Diversidade e pluralidade regional, por suposto, num país das dimensões do Brasil, com expressões ricas e diversificadas nas tantas “regiões culturais” estudadas por Manuel Diegues Junior a partir de suas “etnias e culturas” e que se refletiram ao longo do tempo na geografia da representação acadêmica.

Diversidade e pluralidade de áreas do conhecimento, de formas de expressão e de gêneros literários, que têm como cerne o Brasil, mas cuja essência é o humano. Dessa forma, houve e há acadêmicos de campos diversos da criatividade e se lamentamos que algumas expressões da cultura brasileira aqui não tenham tido assento, estendendo a larga cadeira número 41, ainda assim temos de admitir que o resultado honra a esperança e as expectativas dos fundadores.

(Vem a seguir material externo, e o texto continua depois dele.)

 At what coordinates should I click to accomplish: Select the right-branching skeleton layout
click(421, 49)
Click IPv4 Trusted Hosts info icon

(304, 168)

Diversidade e pluralidade de pensamento, com perspectivas filosóficas, científicas e estéticas extremamente diferenciadas, que acompanharam ao longo desses 122 anos o movimento das ideias e da sensibilidade, não sem polêmicas, mas sabendo observar a ética do relacionamento intelectual e tendo consciência de que contrastar concepções não é contrapor pessoas.  

​A comunhão de espíritos vem não apenas das gerações presentes em 1897 – do veterano presidente ao jovem Magalhães de Azeredo – mas de seus sucessores em cada uma das cadeiras. E de seus antecessores, se considerarmos a escolha que os fundadores fizeram dos patronos, buscando o fio condutor que traduzisse um modo brasileiro de produzir cultura. E essa comunhão de espíritos tem garantido e continuará garantindo a sintonia entre a Academia Brasileira de Letras e cada momento da vida brasileira.

​Ainda Machado,

Na sessão de encerramento de 1897, ele não hesitou em citar Napoleão, que no Instituto de França, cem anos antes, dissera que “a ocupação mais honrosa e útil dos homens” é“trabalhar pela extensão das ideias humanas”.

​Mais de cem anos depois não parece ser diferente a tarefa.